— Instructions to follow —
Search the records below for the word "will", then return every line where it appears.

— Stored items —
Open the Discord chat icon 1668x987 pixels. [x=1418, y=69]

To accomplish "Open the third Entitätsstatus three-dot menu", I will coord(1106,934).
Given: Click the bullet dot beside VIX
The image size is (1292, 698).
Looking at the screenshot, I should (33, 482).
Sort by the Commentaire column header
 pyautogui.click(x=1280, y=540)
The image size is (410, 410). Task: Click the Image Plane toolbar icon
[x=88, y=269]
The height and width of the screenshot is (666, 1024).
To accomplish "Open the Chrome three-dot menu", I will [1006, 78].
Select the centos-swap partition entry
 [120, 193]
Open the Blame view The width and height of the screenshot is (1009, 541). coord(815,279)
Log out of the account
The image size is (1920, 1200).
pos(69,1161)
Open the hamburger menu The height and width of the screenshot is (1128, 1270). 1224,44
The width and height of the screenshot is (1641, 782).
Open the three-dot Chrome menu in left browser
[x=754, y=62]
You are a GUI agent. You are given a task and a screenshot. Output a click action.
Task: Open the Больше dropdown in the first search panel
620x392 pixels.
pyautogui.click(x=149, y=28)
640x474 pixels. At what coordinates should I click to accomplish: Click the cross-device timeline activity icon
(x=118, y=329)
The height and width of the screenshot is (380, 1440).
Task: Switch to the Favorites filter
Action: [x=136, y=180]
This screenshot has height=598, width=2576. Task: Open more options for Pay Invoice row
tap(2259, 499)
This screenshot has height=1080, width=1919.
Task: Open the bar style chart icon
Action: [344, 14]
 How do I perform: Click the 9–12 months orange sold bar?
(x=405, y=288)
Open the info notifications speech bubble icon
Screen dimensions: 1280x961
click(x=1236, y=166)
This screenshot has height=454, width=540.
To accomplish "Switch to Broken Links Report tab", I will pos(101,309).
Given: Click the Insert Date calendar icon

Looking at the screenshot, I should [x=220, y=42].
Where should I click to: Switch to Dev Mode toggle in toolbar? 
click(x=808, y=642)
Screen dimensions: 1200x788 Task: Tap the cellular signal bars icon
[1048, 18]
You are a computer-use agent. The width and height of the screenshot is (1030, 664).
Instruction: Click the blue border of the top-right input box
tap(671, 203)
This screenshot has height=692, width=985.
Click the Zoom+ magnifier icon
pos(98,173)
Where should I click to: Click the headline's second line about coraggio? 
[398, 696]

— Expected answer —
To accomplish "Open the third Entitätsstatus three-dot menu", I will coord(1106,934).
To accomplish "Open the Chrome three-dot menu", I will [1006, 78].
To accomplish "Switch to Broken Links Report tab", I will pos(101,309).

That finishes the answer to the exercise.